Few are better at their jobs than Michael Powell, whose dad
Colin is more or less in charge over at State. Dubya appointed
the younger Powell chairman of the Federal Communications
Commission (FCC), where he promptly rolled up his sleeves
and began working feverishly to give this nation's communication
goodies to three or four big corporations.
Although the FCC prides itself on existing solely to further
the best interests of the public, its new chairman has repeated
more than once that he "doesn't understand what the public
interest is." Powell likes to say the market will determine
the public interest - a frightening prospect when you consider
he has now turned his destructive attention to allowing cable
operators to extend their monopoly into the Internet digital
area. Nice kid, that Powell. One of the family for sure.
Lest any man forget, no group earned the right to demand
"payback" more than the hooded - er, robed - members of the
U.S. Supreme Court. Snorting and grunting at the public trough,
Chief Justice William Rehnquist was served up a key job for
his daughter, Janet, who headed over to the Health and Human
Services Department as inspector general in charge of fraud
and deceit. Clearly the gal for the job. Once there, Janet
wasted little time in triggering controversy across the entire
fraud-and-deceit scandal spectrum - from firing long-time
career employees to displaying a gun without a trigger lock
in her office - to personally intervening in HHS matters to
help her personal and political friends. She is currently
under federal investigation, and her office was ordered in
December to stop trying to dig out of that hole by shredding
sensitive and possibly incriminating documents.
Think about that for a moment. An attorney - no, an inspector
general, daughter of this nation's Chief Justice of the freaking
Supreme Court - possibly shredding incriminating evidence
in an ongoing investigation! The fact that either Rehnquist
remains in place makes my head all fuzzy and tingly like I
am so totally drunk I can barely shriek above a whisper and
my barks of laughter are muted by waves of abject horror.
Don't even administration families have limits to the mischief
they'll allow their kids to get into?
And we sure don't want to forget little Eugene Scalia, who
left his job as Labor's top lawyer last week after a chaotic
two years of trying to kick down the Senate door. Scalia,
son of Associate Justice Antonin Scalia, is so virulently
anti-labor that an enamored Dubya bypassed a contentious Senate
confirmation and put him in place via recess appointment.

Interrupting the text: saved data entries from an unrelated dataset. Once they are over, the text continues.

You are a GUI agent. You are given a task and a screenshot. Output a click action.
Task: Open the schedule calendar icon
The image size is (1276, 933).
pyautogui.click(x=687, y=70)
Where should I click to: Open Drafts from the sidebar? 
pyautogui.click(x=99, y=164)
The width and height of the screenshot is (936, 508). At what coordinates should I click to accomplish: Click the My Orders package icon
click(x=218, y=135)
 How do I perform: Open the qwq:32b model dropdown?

In his year at Labor, Scalia worked tirelessly - enraging
union leaders on every front and villifying American workers,
not only front and back, but from both sides as well. He stripped
workers of whistleblowers rights, fought to require them to
buy personal safety equipment and is on record as saying ergonomics
is "junk science and quackery." Hmmmm. This guy must be the
proverbial "poor middle child."
However, according to Labor Secretary Elaine Chao, wife of
Kentucky's Republican Senator Mitch McConnell (surprise!),
Scalia served the family well. "We will miss him greatly,"
Chao said incomprehensively but very very sorrowfully.
It's a family thing. And they're dead serious about it. Intellect,
experience or background have little or nothing - okay, less
than nothing - to do with putting the kids to work. Kentucky
Repub Senator Jim Bunning's son, David, is an appellate judge
who was confirmed by daddy's colleagues even after the American
Bar Association found him to be unqualified and intellectually
challenged. Hey, don't laugh. In this family, truly no child
is left behind.
Which reminds me - another dim son is now a U.S. attorney
although the twenty-something tyro had not a whit of experience
to justify his confirmation. This could only happen in Georgia
- to a kid whose last name is Thurmond. Because it's all in
the family.
I could go on. And on. I haven't even made a dent in the
inbreeding and kid-swapping going on in Washington under this
administration. It's enough to make you recoil from "family
values" - enough to make even the most hardened political
pervert turn away in disgust.
Guess that's why the media refuses to talk about it...
Sheila Samples is an Oklahoma freelance writer and former
Public Information Officer at Fort Sill, Oklahoma.